• Task to complete
Reproduce all of the data word for word.

• Data to process
----

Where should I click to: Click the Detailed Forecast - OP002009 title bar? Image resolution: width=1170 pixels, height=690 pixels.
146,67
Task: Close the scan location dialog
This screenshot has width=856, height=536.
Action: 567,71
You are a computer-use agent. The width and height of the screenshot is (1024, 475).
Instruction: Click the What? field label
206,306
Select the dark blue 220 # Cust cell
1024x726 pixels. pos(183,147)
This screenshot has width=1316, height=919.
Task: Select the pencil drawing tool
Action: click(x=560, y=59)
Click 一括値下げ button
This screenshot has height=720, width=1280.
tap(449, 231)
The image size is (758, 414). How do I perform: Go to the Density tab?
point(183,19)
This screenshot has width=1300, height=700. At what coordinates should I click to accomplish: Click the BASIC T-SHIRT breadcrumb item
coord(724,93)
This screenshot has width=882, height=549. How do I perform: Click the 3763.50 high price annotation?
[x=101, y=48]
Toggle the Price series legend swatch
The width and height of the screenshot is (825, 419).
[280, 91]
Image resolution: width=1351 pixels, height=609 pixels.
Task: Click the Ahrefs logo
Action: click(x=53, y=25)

----

• Written solution
Where should I click to: Click the Detailed Forecast - OP002009 title bar? Image resolution: width=1170 pixels, height=690 pixels.
146,67
Task: Close the scan location dialog
This screenshot has width=856, height=536.
Action: 567,71
You are a computer-use agent. The width and height of the screenshot is (1024, 475).
Instruction: Click the What? field label
206,306
Select the dark blue 220 # Cust cell
1024x726 pixels. pos(183,147)
This screenshot has width=1316, height=919.
Task: Select the pencil drawing tool
Action: click(x=560, y=59)
Click 一括値下げ button
This screenshot has height=720, width=1280.
tap(449, 231)
The image size is (758, 414). How do I perform: Go to the Density tab?
point(183,19)
This screenshot has width=1300, height=700. At what coordinates should I click to accomplish: Click the BASIC T-SHIRT breadcrumb item
coord(724,93)
This screenshot has width=882, height=549. How do I perform: Click the 3763.50 high price annotation?
[x=101, y=48]
Toggle the Price series legend swatch
The width and height of the screenshot is (825, 419).
[280, 91]
Image resolution: width=1351 pixels, height=609 pixels.
Task: Click the Ahrefs logo
Action: click(x=53, y=25)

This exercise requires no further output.